### Work to complete
Wherever a picture sits, omit it. Output the rest of the listing exactly.

━━ Material for this exercise

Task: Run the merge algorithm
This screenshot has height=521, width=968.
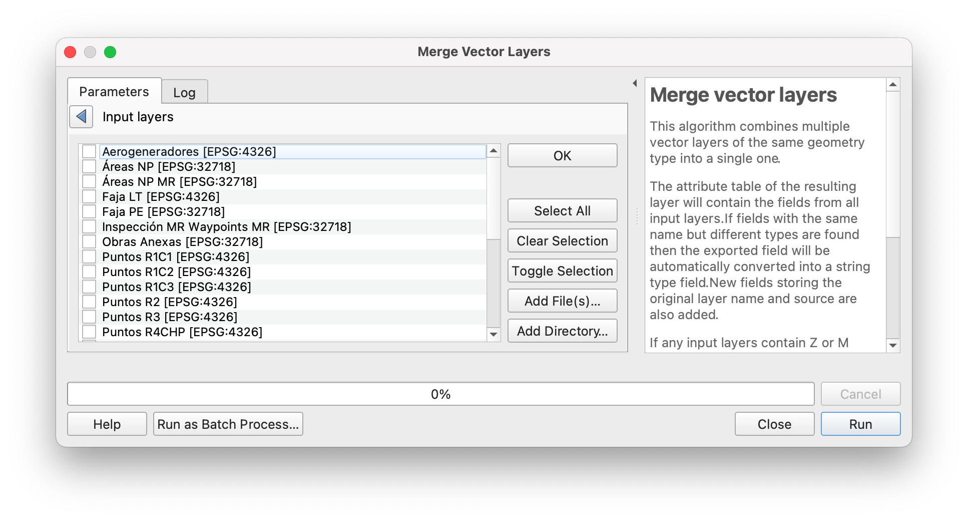Action: pyautogui.click(x=860, y=424)

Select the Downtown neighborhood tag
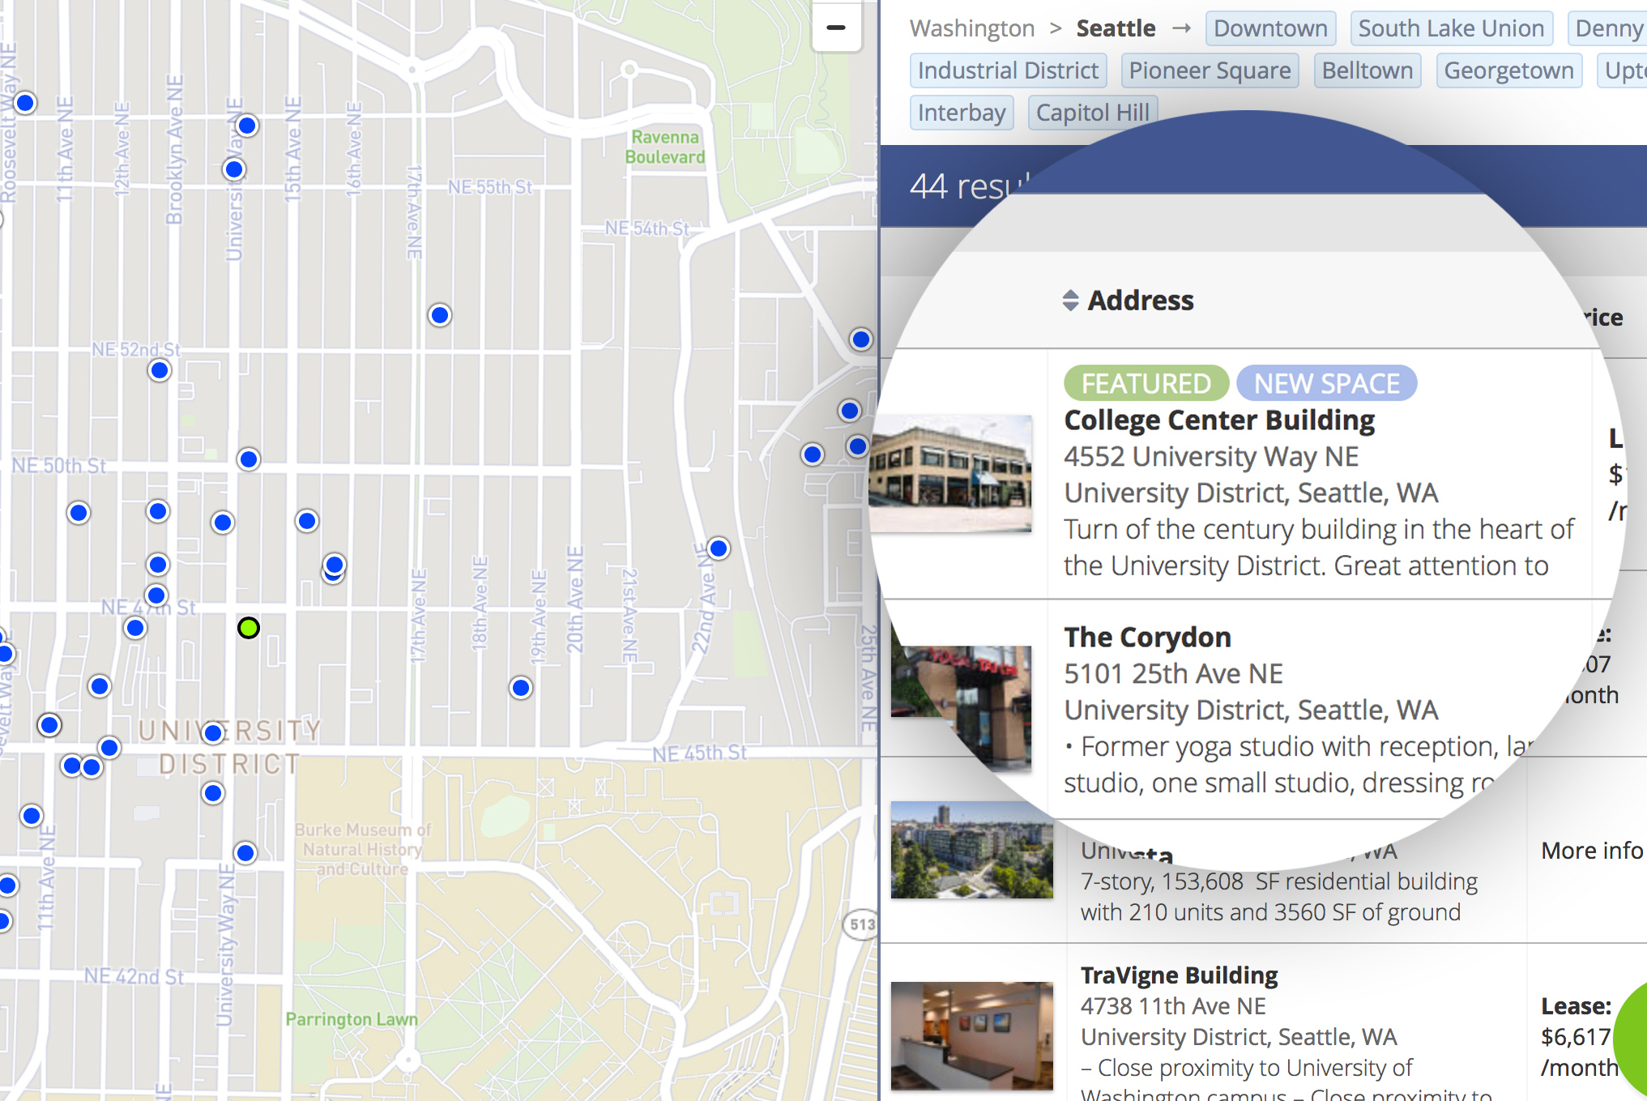coord(1269,28)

━━━━

### Answer to this problem
Task: Run the merge algorithm
This screenshot has height=521, width=968.
Action: pyautogui.click(x=860, y=424)

Select the Downtown neighborhood tag
coord(1269,28)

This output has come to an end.